Manually compute and assign gradients of model parameters and Variables

JakobHavtorn · February 26, 2018, 11:34am

Thanks for your answer!

Yes I’m aware of that, but I’ve become a bit confused looking at threads like the below for two reasons

As far as I understand, I cannot readily assign gradients to the .grad field of a model parameter since the gradient buffers are initialized lazily (on .backward()) and thus are None before a (dummy) .backward() has been performed. It would be nice to have this functionality, but I can do without.
(see Problem on Variable.grad.data?)
I suspect that my current implementation dynamically grows the computational graph at each gradient update by saving the computational history as discuseed in What is the recommended way to re-assign/update values in a variable (or tensor)? since computation time increases for each iteration, but I’m not sure why.
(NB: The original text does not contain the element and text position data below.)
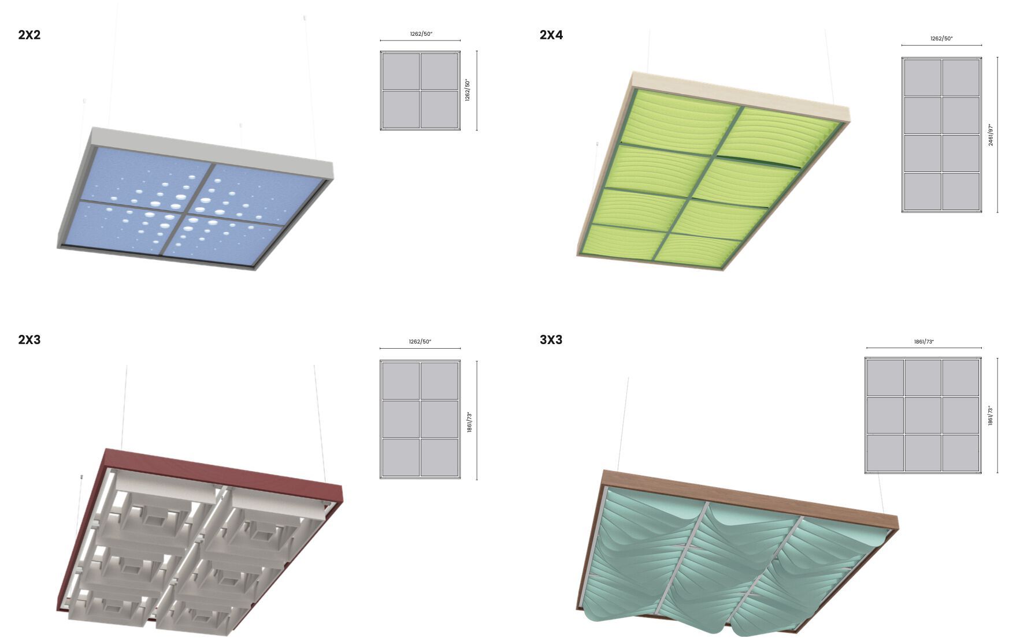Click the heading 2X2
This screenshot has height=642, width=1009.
[x=29, y=35]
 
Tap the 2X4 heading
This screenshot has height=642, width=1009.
[x=551, y=35]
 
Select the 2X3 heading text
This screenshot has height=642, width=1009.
[x=29, y=339]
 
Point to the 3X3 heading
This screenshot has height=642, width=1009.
[x=551, y=339]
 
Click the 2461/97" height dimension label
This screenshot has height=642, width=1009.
[x=991, y=135]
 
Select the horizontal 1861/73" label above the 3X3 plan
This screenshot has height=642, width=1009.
[x=923, y=342]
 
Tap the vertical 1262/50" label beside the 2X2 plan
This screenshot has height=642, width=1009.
[x=468, y=90]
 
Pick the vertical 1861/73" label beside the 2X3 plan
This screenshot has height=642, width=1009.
[x=469, y=423]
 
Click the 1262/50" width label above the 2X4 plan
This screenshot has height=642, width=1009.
[x=941, y=39]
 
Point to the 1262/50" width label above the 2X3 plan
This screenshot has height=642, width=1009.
[x=420, y=342]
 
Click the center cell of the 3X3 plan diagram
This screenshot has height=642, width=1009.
[x=923, y=415]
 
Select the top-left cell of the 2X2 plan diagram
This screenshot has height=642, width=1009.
[x=401, y=72]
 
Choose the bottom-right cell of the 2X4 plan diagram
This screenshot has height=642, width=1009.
[x=960, y=191]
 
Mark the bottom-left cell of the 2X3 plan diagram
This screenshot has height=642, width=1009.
[x=401, y=457]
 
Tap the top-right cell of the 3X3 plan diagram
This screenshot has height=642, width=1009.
[x=960, y=378]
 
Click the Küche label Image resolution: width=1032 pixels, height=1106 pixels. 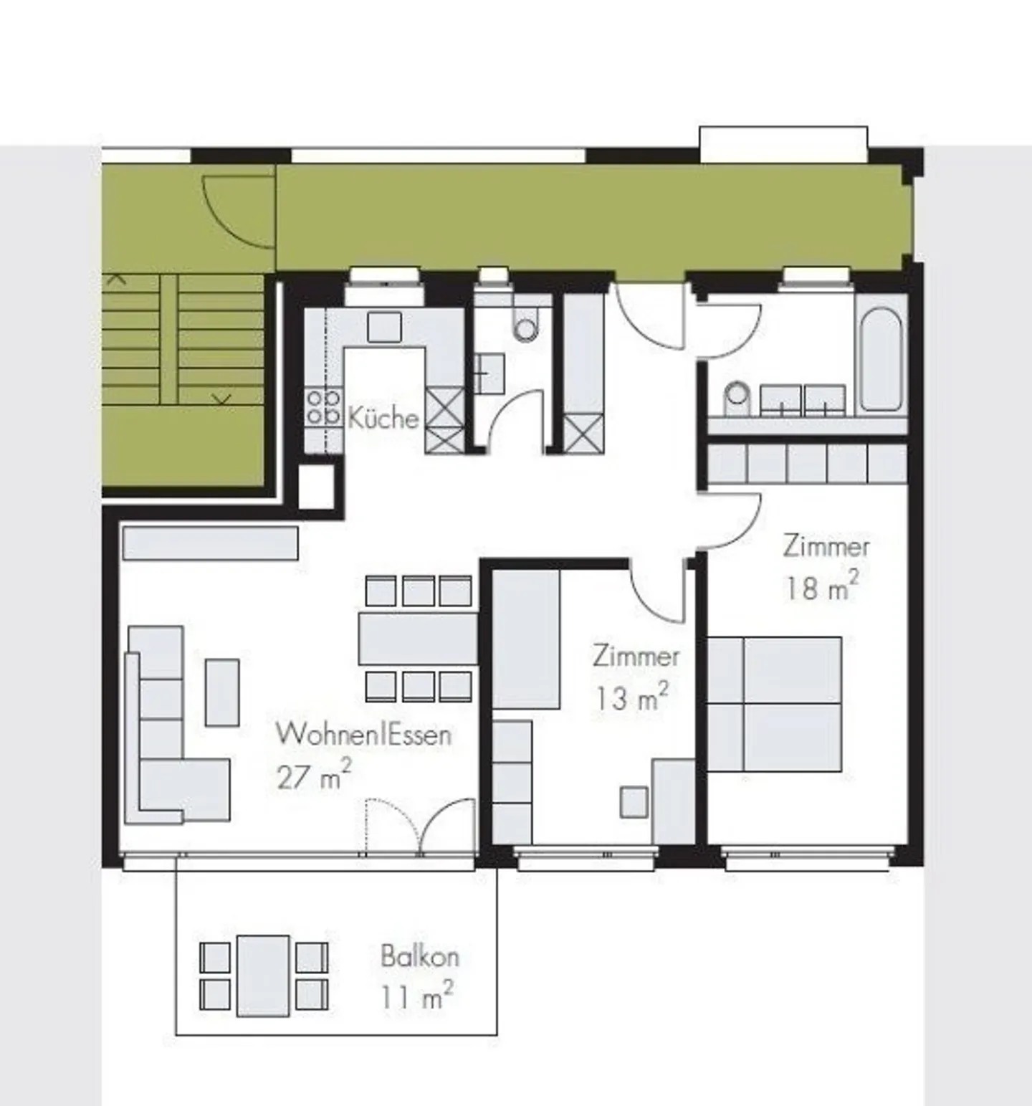click(383, 417)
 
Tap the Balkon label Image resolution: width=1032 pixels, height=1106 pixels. click(419, 956)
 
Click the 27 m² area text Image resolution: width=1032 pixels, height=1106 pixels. click(314, 776)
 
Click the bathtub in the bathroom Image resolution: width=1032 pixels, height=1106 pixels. click(879, 359)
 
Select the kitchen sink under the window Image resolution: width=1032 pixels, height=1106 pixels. click(384, 327)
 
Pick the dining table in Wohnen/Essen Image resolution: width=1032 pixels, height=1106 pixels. click(418, 638)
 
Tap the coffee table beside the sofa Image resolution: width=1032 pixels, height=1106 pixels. click(222, 692)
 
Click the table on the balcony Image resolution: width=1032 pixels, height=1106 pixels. click(263, 975)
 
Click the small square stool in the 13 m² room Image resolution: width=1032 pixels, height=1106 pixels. click(634, 801)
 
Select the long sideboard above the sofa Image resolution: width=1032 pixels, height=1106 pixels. click(210, 543)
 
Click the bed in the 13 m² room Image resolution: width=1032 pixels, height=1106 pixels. click(526, 639)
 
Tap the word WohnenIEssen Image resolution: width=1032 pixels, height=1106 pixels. click(363, 735)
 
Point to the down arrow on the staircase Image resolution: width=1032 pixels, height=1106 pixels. click(222, 398)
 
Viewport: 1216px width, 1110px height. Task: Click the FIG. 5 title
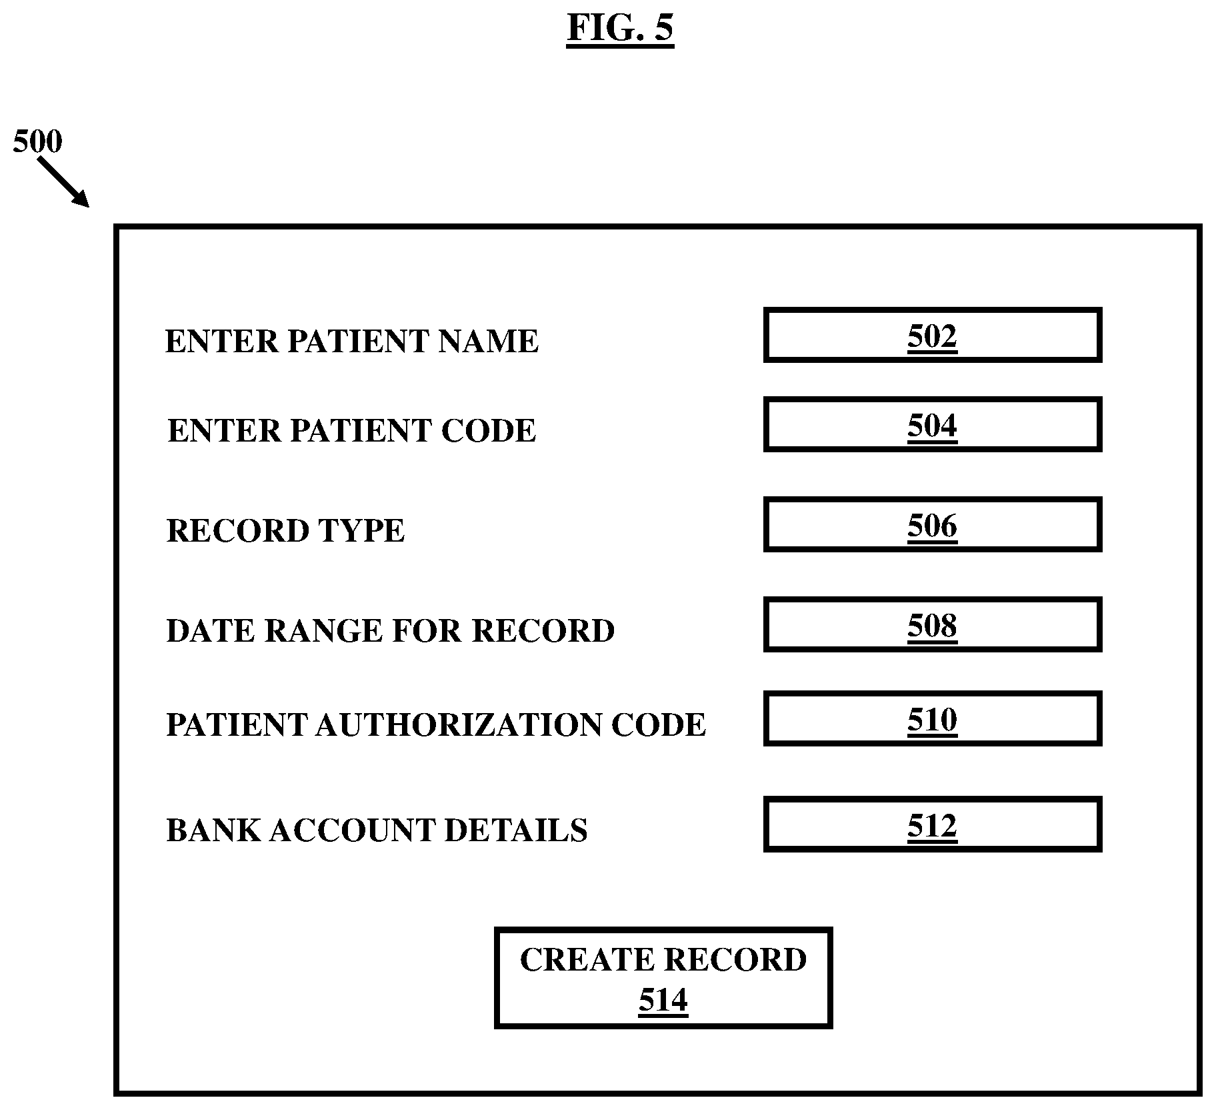[x=620, y=28]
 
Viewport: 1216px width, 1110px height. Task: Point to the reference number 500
[x=37, y=141]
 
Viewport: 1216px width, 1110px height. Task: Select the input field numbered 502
[x=932, y=336]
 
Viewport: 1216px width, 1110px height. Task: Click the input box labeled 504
[x=932, y=425]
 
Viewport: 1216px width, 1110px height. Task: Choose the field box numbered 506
[x=932, y=525]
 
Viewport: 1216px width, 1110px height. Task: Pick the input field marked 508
[x=932, y=625]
See also How does one make sure that the parameters are update manually in pytorch using modules?.

My “thoughts”:

# Compute the gradients, returning a list of Tensors
gradients = compute_gradients(input)
# Assign the gradients; but in which way?
for layer, p in enumerate(model.parameters()):
    # (1) This?
    p.grad.data = gradients[layer]

    # (2) What about this? (http://pytorch.org/docs/master/tensors.html#torch.Tensor.set_)
    p.grad.data.set_(gradients[layer])

    # (3) or this
    p.grad = Variable(gradients[layer])

    # (4) or versions using ._grad instead
    p._grad.data = gradients[layer]
    p._grad.data.set_(gradients[layer])
    p._grad = Variable(gradients[layer])